» **Selected excerpt**
++++++
The Austin Chronicle

https://www.austinchronicle.com/music/2018-09-28/make-some-noise-for-native-rhymesayer-kydd-jones/

Make Some Noise for Native Rhymesayer Kydd Jones

National buzz growing, why isn’t Austin paying more attention?

By Kahron Spearman, September 28, 2018, Music

"Man, that's Austin," says rapper Tank Washington, of his younger brother/multihyphenate Randell "Kydd" Jones' larger industry glow outside of the capital than within it. "There's no way that you can explain that. Look at the boy's résumé."

"At some point, you're like, 'What more can you do?'" asks Jones. "I've checked off everything I wanted to do in the city, the stuff you do when you're trying to get on or come up. I've played the festivals, shaken all the hands.

"It's just that our city is ...," he trails off. "It's a debate that me and my friends have all the time."

Soul/jazz vocalist and poet Gil Scott-Heron, a tortured soul, once wrote that home was where the hatred is. Perhaps that sort of deep frost rings too intense in the curious case of rapper/producer Jones' relationship with his hometown of Austin, and the city's larger connection with hip-hop culture. However, as a well-connected, broadly accomplished artist, who in the last decade has taken Austin hip-hop as far as anyone, it's a wonder why Jones hasn't received the boost of the machine's invisible hands.
++++++
» **Information provided**
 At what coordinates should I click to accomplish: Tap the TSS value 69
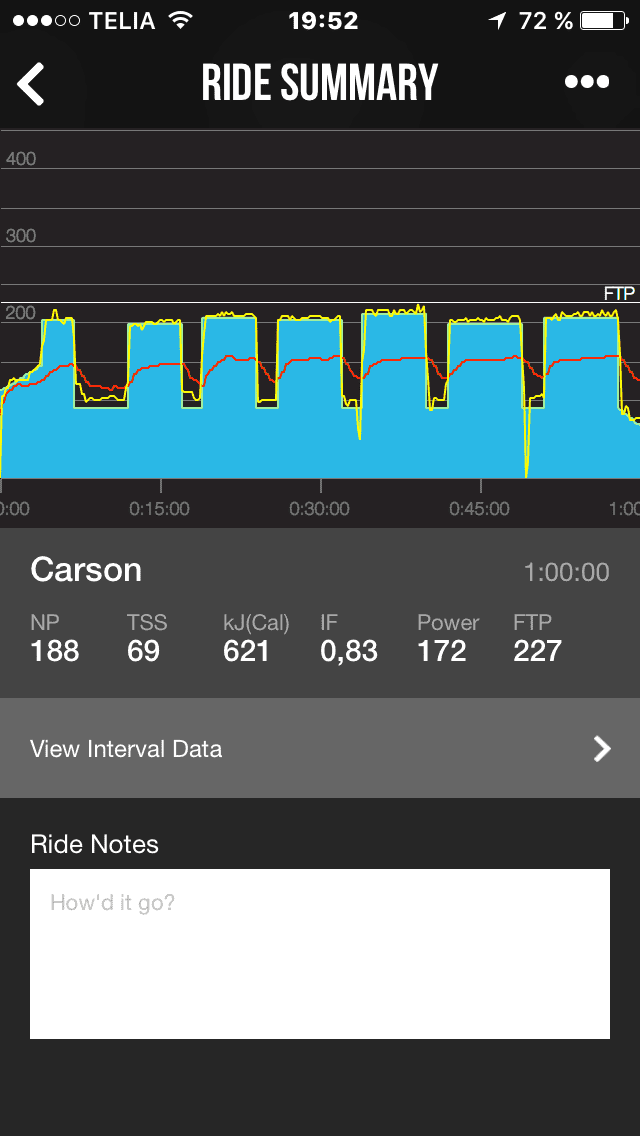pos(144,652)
++++++
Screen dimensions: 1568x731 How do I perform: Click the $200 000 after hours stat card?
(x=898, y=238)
++++++
» **Request 1**
From the Austin Chronicle article on Kydd Jones, reproduce the passage that begins at the words "The Austin Chronicle" and stops after the words "paying more attention?".
» **Request 2**
Render this sentence from the Austin Chronicle article on Kydd Jones in Spanish: "Soul/jazz vocalist and poet Gil Scott-Heron, a tortured soul, once wrote that home was where the hatred is."

» **Exercise output 1**
The Austin Chronicle

https://www.austinchronicle.com/music/2018-09-28/make-some-noise-for-native-rhymesayer-kydd-jones/

Make Some Noise for Native Rhymesayer Kydd Jones

National buzz growing, why isn’t Austin paying more attention?

» **Exercise output 2**
El vocalista de soul/jazz y poeta Gil Scott-Heron, un alma atormentada, escribió una vez que el hogar era donde está el odio.